• What you have to do: Taking the line that contains "You are a computer-use" as the first, copy exactly every line through the last line of the records, and nothing else.

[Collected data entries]
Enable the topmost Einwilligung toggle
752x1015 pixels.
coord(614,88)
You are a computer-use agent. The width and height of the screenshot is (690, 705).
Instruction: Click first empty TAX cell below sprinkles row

• Written answer:
You are a computer-use agent. The width and height of the screenshot is (690, 705).
Instruction: Click first empty TAX cell below sprinkles row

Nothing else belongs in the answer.